• PROVIDED INFORMATION:

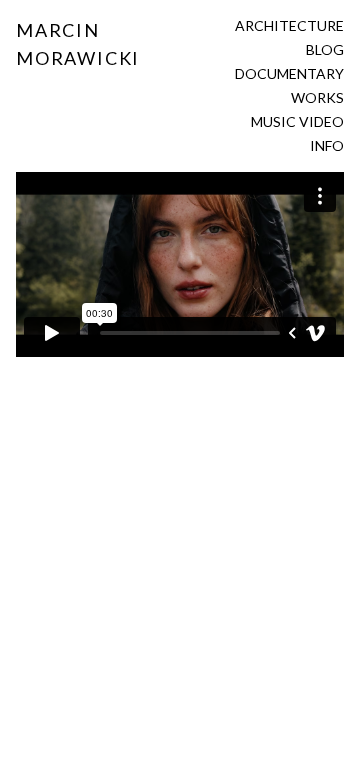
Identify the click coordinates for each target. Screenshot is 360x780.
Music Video (297, 121)
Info (327, 145)
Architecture (289, 25)
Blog (325, 49)
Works (317, 97)
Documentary (289, 73)
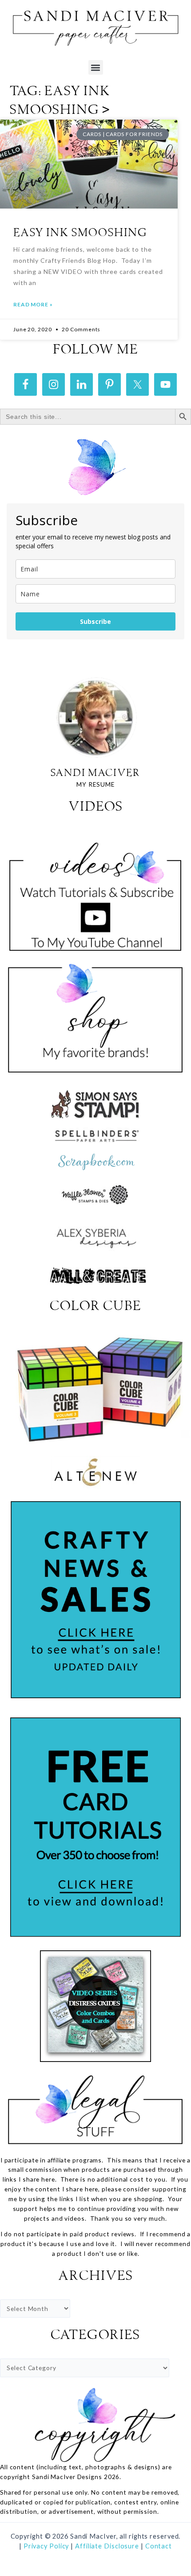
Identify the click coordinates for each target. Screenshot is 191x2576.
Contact (158, 2546)
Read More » (33, 304)
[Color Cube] (95, 1389)
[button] (95, 67)
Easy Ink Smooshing (80, 233)
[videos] (95, 891)
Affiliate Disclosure (108, 2546)
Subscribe (95, 621)
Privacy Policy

• TRY IT:
Across all the material above, work out how many lines hold the word "each", and answer with that number only.

• RESPONSE BOX:
2